Today Barack Obama nominated his first openly gay African-American judicial nominee for the federal courts.
Judge William L. Thomas has been put forth for consideration for the U.S District Court for the Southern District of Florida. He’s one of seven judges nominated today and, if confirmed will be the second out African-American judge on the federal bench.
“These individuals have demonstrated the talent, expertise, and fair-mindedness Americans expect and deserve from their judicial system,” President Obama said in a statement. “They also represent my continued commitment to ensure that the judiciary resembles the nation it serves.”
Judge William L. Thomas has served as a Circuit Judge in Florida’s 11th Judicial Circuit since 2005, presiding over both civil and criminal matters. Prior to that, he was an Assistant Federal Public Defender in Florida, representing underprivileged clients in criminal cases. He received his B.A. from Washington and Jefferson College in 1991 and his J.D. from Temple University School of Law in 1994.

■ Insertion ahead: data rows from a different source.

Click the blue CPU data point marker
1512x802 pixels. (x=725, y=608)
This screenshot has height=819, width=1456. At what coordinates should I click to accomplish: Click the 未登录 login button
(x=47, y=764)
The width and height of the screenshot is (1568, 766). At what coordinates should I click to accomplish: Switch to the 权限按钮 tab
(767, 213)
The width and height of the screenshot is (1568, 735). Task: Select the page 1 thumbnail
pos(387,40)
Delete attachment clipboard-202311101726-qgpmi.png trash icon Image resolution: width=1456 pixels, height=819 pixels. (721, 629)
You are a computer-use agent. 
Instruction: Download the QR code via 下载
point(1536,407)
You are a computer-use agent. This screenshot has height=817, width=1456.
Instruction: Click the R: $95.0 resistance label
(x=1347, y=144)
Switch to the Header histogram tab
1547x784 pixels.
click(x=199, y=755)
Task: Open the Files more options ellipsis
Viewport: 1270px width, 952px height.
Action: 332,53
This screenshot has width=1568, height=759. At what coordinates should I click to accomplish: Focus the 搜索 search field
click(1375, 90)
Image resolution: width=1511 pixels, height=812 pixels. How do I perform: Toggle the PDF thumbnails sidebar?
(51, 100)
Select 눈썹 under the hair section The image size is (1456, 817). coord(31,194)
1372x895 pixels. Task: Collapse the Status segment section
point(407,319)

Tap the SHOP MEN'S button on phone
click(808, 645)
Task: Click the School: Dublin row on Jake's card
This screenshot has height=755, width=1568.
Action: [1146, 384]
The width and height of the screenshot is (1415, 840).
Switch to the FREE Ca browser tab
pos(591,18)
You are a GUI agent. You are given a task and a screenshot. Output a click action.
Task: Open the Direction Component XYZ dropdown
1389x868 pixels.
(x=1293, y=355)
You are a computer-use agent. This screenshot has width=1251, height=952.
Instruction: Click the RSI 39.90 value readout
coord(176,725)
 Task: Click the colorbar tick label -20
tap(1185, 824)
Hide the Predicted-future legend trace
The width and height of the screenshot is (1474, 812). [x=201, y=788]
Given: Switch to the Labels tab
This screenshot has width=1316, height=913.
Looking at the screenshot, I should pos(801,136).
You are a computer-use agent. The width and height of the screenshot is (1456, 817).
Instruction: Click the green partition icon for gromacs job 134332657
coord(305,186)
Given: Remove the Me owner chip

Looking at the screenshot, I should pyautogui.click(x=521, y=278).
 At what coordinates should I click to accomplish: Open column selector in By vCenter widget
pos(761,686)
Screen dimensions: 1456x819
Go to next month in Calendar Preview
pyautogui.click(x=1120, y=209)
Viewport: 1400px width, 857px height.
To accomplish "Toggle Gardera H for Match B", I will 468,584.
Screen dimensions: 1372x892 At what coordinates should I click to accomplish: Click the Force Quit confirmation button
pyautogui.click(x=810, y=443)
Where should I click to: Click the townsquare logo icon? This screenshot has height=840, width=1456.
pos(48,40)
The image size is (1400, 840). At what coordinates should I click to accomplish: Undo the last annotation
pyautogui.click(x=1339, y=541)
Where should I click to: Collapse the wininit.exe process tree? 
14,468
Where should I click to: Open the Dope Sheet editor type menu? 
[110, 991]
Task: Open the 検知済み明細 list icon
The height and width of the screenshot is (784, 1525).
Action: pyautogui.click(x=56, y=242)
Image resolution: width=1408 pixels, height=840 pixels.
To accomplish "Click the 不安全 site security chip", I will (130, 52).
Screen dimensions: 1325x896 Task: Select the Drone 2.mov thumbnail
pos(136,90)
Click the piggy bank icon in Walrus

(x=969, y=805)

Thomas is the eighth out judge nominated to the federal bench by Obama, but the first African-American. Only three of those nominees have been confirmed. Edward DuMont withdrew his name after waiting a year-and-a-half for his first nomination hearing.
“Today’s announcement… reflects the President’s historic commitment to advancing a diverse judiciary that looks like America,” Nancy Zirkin of The Leadership Conference on Civil and Human Rights said in a statement. “If confirmed, these nominees would bring more women, minorities, and openly gay judges to courts to better reflect the nation they serve.”
If Thomas and the other nominees are confirmed, they could also help resolve the crisis caused by more than 100 judicial vacancies across the country. C’mon, Congress, get to it!